問題は、金をどのような形で用意するかだ。もちろん現金という形のままであることもなくはないが、宝(たとえばマルタ騎士団が作った鷹の彫像とか)に変換されることも多い。現ナマより価値が高そうに見えたり、持ち運びしやすくできたり(あるいは逆に不可能にしたり)、他にも現金にはない色を付けられたり、といったメリットがある。
だが、『チャイナタウン』ではさらに別の形に変換されている。それはビジネスモデルだ。より具体的には、利権である。犯人は土地の価格操作を狙っている。舞台はロサンゼルス。砂漠に囲まれた海辺の街だ。犯人はダムを建設し、砂漠を緑地化することで土地の価格高騰を狙っているのだ。
被害者はこのビジネスモデルが成立することを妨げる人物である。水道局のトップである彼は、ダムの危険性を主張し、事業をストップさせている。
犯人が殺人などという手段に頼らずに計画を遂行するならば、世論に訴えかけることになる。というわけで、犯人は裏で手を引いて、貯水池を夜にこっそり放水させて人為的な水不足を引き起こしている。
他にも様々な裏工作が必要だ。

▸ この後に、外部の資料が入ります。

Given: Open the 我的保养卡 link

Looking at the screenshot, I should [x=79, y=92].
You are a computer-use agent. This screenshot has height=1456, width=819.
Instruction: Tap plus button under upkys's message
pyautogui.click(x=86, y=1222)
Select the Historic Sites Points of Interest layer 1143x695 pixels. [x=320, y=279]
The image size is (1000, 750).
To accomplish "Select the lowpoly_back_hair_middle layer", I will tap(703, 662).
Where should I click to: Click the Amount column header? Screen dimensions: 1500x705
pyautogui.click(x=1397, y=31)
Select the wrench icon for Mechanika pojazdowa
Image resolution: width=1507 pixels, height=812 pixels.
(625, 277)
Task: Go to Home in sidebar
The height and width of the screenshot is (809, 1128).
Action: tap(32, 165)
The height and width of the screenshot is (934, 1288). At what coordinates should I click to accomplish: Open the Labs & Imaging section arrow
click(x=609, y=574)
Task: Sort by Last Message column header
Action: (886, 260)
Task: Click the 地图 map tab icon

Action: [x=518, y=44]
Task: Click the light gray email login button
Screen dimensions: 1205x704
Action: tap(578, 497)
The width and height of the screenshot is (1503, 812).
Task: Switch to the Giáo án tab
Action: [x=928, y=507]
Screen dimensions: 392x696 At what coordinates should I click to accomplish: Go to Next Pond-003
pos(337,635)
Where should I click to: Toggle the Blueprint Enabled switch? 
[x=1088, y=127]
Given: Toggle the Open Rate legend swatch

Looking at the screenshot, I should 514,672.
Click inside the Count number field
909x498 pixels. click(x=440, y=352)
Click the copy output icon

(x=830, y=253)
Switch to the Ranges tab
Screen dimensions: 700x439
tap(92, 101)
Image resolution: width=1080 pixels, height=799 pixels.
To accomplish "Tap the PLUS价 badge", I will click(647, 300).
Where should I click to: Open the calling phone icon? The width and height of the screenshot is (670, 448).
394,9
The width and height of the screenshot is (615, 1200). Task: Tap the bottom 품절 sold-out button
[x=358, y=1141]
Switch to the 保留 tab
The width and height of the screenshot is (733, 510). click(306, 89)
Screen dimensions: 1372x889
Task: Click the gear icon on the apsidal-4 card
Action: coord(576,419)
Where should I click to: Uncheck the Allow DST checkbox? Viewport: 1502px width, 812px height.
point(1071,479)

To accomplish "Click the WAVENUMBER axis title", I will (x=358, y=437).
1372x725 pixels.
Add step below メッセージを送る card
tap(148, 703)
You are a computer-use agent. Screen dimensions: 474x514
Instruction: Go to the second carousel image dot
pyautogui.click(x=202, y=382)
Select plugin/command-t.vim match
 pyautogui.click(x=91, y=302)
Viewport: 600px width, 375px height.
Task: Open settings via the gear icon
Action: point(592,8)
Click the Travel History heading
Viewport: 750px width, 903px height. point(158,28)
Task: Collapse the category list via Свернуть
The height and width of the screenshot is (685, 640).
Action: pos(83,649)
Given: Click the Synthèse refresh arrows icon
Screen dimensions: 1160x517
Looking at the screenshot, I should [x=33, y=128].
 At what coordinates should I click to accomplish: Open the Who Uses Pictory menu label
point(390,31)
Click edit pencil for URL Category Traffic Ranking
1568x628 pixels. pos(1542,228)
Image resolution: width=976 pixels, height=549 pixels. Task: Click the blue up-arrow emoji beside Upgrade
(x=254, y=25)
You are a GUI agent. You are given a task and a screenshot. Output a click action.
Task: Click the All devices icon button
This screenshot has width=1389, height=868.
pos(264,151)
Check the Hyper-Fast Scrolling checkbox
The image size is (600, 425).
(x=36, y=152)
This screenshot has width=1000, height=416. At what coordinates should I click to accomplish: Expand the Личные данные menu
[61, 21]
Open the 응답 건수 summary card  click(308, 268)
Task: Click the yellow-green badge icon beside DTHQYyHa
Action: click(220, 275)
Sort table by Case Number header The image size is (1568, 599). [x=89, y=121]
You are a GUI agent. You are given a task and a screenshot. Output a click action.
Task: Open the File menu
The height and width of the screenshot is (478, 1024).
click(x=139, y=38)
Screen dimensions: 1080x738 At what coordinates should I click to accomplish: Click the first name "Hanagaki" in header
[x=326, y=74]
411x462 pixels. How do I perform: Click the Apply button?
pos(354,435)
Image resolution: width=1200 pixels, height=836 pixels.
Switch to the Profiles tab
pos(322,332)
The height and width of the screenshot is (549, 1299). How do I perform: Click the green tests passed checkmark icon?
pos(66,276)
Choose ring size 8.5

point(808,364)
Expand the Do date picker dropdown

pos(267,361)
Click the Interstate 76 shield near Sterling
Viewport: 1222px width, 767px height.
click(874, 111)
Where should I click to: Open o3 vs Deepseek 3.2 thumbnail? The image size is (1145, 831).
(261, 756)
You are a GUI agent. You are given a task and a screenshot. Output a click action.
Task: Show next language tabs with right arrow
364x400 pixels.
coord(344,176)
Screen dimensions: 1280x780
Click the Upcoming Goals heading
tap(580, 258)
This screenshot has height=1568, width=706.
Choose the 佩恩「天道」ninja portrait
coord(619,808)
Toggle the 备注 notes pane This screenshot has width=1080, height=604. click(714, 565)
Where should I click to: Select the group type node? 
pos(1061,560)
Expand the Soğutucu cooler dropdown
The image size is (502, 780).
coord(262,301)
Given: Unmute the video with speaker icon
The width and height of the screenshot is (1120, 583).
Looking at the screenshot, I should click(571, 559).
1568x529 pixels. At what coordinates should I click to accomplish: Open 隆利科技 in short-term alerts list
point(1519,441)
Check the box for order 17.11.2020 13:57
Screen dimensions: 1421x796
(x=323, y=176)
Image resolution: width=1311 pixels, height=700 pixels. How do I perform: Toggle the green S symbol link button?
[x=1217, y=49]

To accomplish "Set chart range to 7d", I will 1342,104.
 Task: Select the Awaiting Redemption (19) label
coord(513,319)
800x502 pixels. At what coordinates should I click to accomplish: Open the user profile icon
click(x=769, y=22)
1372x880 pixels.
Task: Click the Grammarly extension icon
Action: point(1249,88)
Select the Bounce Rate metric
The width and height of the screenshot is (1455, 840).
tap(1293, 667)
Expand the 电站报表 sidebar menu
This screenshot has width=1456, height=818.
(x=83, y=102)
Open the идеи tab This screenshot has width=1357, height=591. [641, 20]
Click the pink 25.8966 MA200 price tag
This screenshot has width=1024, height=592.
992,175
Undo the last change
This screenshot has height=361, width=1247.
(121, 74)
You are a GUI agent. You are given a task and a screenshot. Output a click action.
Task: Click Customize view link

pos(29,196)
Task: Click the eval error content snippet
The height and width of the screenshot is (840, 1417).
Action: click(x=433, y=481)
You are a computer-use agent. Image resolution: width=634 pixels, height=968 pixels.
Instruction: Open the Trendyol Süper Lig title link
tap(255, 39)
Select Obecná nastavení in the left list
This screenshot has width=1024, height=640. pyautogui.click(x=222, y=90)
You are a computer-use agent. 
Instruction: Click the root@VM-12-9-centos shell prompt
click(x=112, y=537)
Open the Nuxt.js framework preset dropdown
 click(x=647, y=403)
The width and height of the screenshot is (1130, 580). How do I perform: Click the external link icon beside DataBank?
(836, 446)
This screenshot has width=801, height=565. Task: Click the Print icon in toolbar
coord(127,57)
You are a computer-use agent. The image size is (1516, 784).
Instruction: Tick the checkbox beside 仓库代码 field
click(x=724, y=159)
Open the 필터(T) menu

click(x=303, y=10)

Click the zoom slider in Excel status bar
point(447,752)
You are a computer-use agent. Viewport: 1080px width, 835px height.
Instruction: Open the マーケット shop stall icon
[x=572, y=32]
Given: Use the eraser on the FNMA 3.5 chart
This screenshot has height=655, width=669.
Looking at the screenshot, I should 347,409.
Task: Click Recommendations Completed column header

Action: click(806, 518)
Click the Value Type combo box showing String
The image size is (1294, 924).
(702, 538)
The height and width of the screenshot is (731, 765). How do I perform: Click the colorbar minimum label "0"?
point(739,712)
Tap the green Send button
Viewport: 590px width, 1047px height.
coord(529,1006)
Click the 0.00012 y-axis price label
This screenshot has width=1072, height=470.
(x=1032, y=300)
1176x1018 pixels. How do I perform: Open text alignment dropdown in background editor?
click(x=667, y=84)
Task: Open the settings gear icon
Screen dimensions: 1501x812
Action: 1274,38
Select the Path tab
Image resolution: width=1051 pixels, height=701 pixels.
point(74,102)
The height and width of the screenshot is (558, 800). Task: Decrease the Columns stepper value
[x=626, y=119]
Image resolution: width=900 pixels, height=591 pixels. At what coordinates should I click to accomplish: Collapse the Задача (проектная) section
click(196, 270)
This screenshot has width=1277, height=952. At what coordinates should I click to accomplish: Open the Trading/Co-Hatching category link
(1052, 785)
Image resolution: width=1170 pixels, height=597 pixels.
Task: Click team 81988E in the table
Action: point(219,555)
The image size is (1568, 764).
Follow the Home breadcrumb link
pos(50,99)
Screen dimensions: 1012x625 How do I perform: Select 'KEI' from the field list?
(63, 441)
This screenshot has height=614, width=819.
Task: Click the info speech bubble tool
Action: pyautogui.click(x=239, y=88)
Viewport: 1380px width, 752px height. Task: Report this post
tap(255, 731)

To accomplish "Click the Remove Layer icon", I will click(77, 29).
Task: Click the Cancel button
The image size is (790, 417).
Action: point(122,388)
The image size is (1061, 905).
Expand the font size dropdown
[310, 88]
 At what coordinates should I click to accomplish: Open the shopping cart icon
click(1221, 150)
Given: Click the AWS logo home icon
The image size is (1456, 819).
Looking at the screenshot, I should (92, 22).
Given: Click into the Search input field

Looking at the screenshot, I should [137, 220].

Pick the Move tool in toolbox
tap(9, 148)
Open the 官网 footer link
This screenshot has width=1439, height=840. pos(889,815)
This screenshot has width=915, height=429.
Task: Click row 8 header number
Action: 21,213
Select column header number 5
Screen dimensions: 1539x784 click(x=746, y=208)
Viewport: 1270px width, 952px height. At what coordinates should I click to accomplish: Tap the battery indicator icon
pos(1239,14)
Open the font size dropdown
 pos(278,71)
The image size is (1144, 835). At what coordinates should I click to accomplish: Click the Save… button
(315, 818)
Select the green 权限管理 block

土地転がしを実名でやるとあまりに露骨だから土地の買い占めは偽名で行う。偽名といっても全くの架空ではなく、実在する人物の名前を勝手に使う。(余談だが、奇しくも田中金脈問題が世に出たのは1974年のことだ。)
こうした様々な裏工作の末の最終手段として犯人は殺人に手を染める。
財宝を用意すると、物語は財宝の争奪戦が主眼になる。一方、利権を用意すると、利権を巡る構造を明らかにするという謎解き要素が加わってくる。『チャイナタウン』がミステリーっぽいミステリー映画に仕上がっているのは、それが大きな要因かもしれない。
どう殺したか
どう殺したかは、基本的に探偵が犯人を確定させるための鍵となる。「基本的に」と書いたのは、「なぜ殺したか」のみで犯人の断定に至るケースも多々あるからだ。ただ、それをやるとミステリーっぽくならないのではというのが私の感想。『夜の大捜査線』とか。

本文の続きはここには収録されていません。